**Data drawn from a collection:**
Segment Open

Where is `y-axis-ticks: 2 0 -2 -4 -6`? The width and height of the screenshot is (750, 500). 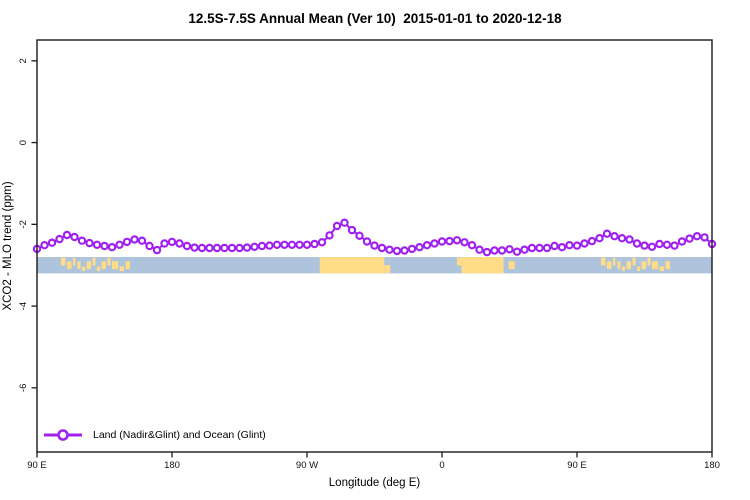 y-axis-ticks: 2 0 -2 -4 -6 is located at coordinates (28, 225).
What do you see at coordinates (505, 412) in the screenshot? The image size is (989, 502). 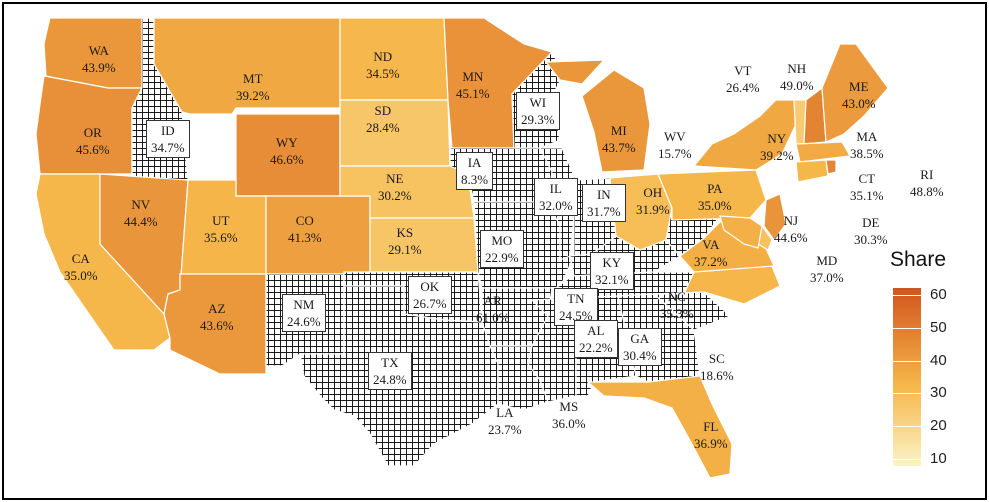 I see `state-code: LA` at bounding box center [505, 412].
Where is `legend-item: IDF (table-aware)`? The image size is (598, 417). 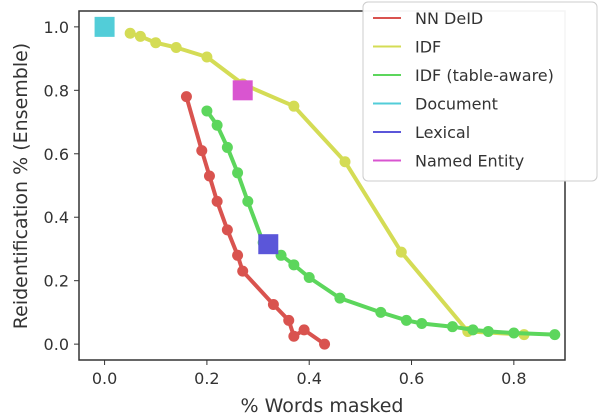 legend-item: IDF (table-aware) is located at coordinates (464, 76).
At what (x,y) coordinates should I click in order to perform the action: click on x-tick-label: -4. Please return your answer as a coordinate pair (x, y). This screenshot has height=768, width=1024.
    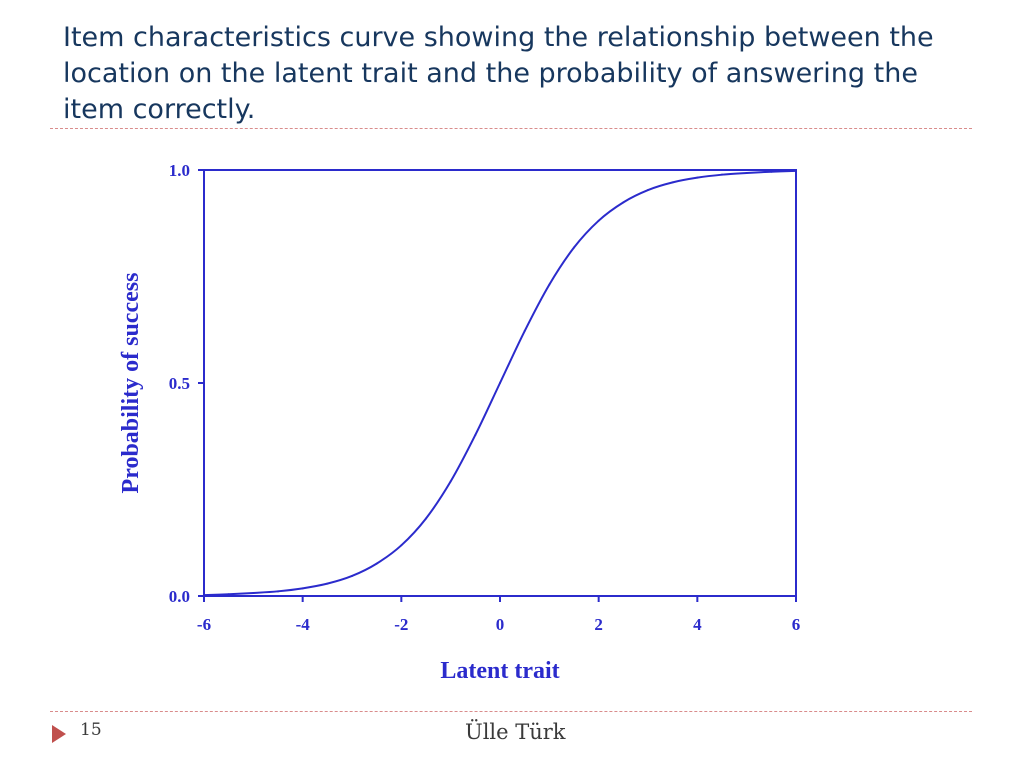
    Looking at the image, I should click on (304, 624).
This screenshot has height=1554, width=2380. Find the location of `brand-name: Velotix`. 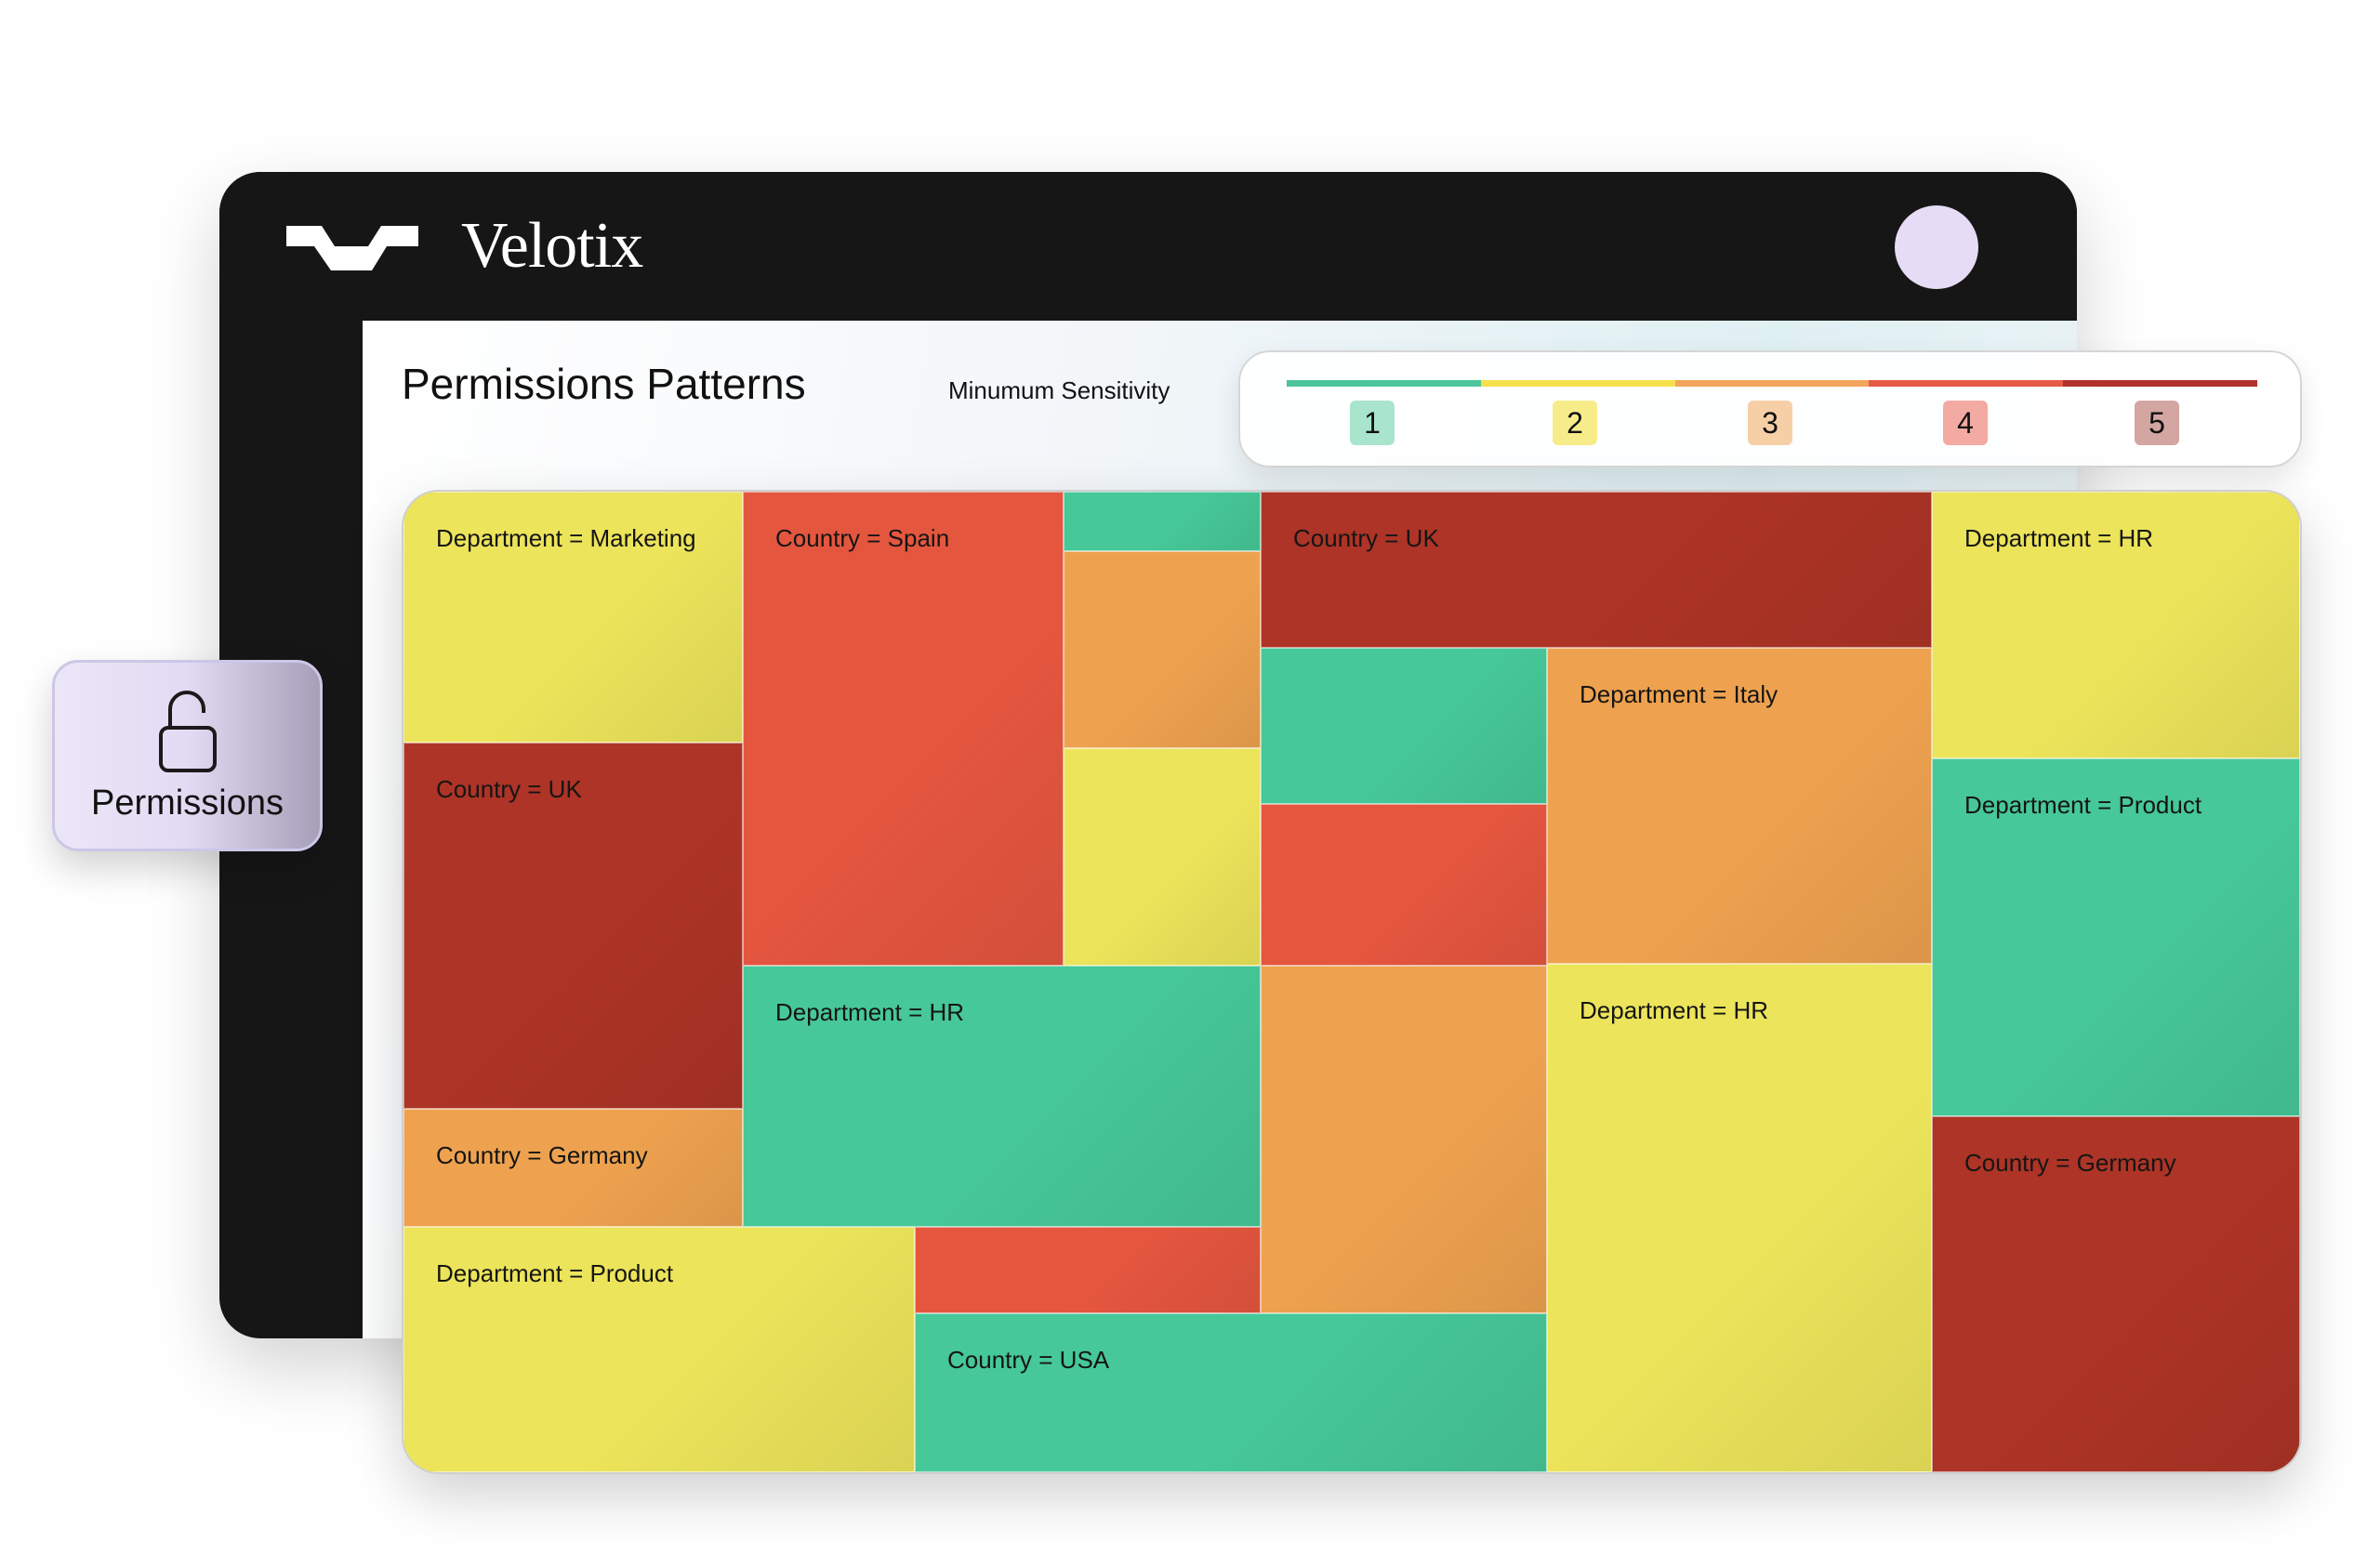

brand-name: Velotix is located at coordinates (552, 246).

Segment Closed

**INSTRUCTION:** Reproduce the data verbatim, starting at the line containing "This screenshot has height=1554, width=2380." and continuing through the last line of the data, with both ends included. Leave the pictures out of your answer.

**TASK SOLUTION:**
This screenshot has height=1554, width=2380. Find the location of `brand-name: Velotix`. 

brand-name: Velotix is located at coordinates (552, 246).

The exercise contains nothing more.